What people who get married in Las Vegas actually do expect -- what, in the largest sense, their "expectations" are -- strikes one as a curious and self-contradictory business. Las Vegas is the most extreme and allegorical of American settlements, bizarre and beautiful in its venality and in its devotion to immediate gratification, a place the tone of which is set by mobsters and call girls and ladies' room attendants with amyl nitrite poppers in their uniform pockets. Almost everyone notes that there is no ""time" in Las Vegas, no night and no day and no past and no future (no Las Vegas casino, however, has taken the obliteration of the ordinary time sense quite so far as Harold's Club in Reno, which for a while issued, at odd intervals in the day and night, mimeographed "bulletins" carrying news from the world outside); neither is there any logical sense of where one is. One is standing on a highway in the middle of a vast hostile desert looking at an eighty-foot sign which blinks "STARDUST" or "CAESAR'S PALACE." Yes, but what does that explain? This geographical implausibility reinforces the sense that what happens there has no connection with "real" life; Nevada cities like Reno and Carson are ranch towns, Western towns, places behind which there is some historical imperative. But Las Vegas seems to exist only in the eye of beholder all of which makes it an extraordinary and interesting place, but an odd one in which to want to wear a candlelight satin Priscilla of Boston wedding dress with Chantilly lace insets, tapered sleeves and a detachable modified train.

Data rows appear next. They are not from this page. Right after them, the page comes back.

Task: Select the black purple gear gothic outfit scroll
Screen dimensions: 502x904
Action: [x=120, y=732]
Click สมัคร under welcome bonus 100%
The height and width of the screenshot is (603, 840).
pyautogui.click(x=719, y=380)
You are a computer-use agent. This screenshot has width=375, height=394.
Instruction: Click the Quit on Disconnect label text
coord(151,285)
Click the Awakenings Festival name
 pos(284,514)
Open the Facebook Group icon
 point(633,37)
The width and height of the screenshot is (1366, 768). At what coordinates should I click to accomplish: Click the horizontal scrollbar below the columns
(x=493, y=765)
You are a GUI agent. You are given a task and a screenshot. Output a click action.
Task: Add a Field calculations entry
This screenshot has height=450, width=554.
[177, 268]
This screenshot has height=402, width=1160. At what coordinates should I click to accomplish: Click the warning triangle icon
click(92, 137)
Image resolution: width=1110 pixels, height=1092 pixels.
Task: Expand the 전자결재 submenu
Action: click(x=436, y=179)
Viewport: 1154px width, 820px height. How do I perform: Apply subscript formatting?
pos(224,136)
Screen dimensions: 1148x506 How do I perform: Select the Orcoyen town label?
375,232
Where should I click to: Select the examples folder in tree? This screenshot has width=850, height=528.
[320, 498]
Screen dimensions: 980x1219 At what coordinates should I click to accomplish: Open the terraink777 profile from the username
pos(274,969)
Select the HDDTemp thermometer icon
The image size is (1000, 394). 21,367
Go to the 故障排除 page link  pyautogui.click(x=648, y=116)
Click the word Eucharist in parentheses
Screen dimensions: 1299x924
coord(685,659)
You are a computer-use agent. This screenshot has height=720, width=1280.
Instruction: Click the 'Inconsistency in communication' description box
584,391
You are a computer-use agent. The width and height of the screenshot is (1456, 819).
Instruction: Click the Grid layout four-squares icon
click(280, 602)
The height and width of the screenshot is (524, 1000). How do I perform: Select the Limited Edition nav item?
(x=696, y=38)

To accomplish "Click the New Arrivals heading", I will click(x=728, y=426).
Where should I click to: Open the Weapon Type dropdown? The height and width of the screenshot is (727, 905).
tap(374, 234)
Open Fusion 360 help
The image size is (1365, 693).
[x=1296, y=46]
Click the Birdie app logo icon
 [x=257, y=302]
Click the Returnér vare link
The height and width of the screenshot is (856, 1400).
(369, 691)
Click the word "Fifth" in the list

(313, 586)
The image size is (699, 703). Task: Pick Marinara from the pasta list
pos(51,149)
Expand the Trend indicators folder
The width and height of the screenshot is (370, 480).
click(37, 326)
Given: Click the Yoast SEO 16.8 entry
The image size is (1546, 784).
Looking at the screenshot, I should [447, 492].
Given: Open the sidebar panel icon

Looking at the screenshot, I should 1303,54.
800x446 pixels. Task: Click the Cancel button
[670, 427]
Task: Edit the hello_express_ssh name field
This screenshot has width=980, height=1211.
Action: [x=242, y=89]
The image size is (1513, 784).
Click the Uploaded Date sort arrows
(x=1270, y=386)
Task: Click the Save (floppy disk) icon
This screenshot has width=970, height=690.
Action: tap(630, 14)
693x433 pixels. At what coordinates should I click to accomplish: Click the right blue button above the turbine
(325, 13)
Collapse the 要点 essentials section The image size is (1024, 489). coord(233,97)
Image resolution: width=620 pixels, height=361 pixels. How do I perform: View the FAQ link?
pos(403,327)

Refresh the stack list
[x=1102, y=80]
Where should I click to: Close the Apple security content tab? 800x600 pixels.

-- Joan Didion, "Marrying Absurd" (pp. 28-29 in our course reader)

 

In a carefully-argued, well-organized essay, please respond to the following questions. Make sure that you refer directly to the text of the passage. If possible, situate the passage in the context of the work from which it is taken. Remember that you have 50 minutes to write.

1. This paragraph is a description. What is being described? What sort of description is this, in your view? Assess the writer’s style: is it factual or poetic? Or both? How do fact and artifice interrelate in this passage?

2. Explain the perspective or point-of-view of the writer. How exactly does she look at things? Define the writer’s relationship to what she perceives.

3. What significant shapes and forms do the writer’s sentences have? Choose one sentence from the passage, and analyze it.

4. Choose a key term from the passage and explain its significance. Why does this writer adhere to a particular diction or vocabulary?

5. This passage produces a particular sense of the human subject. With direct reference to the text, explain how the writer frames or constructs a particular identity or self.